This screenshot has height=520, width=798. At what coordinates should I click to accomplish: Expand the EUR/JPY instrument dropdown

----

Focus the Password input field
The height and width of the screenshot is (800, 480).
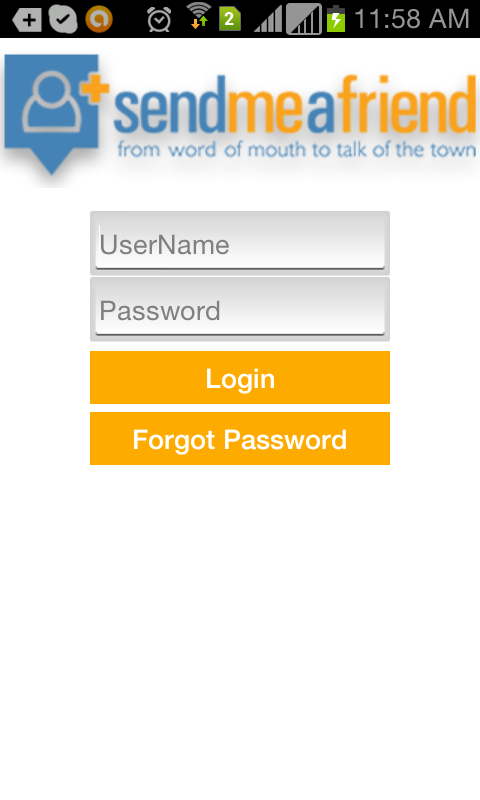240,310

----

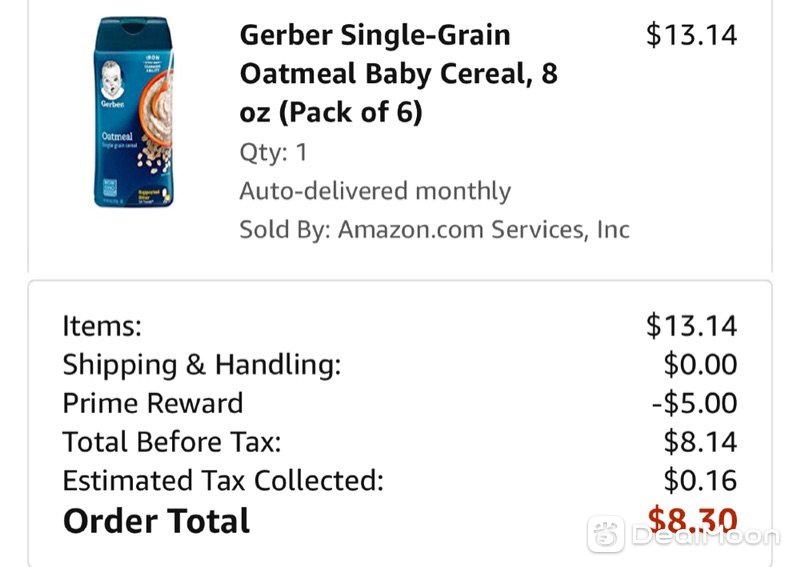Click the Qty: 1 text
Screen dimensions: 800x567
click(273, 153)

----

- Given exercise
Please revise the part of the data that opens with the line containing "Click the Qty: 1 text" and closes with the line containing "click(273, 153)", changing "dimensions" to "size" and leaving everything else as it is. Return only those lines, without the pictures.

- Right answer
Click the Qty: 1 text
Screen size: 800x567
click(273, 153)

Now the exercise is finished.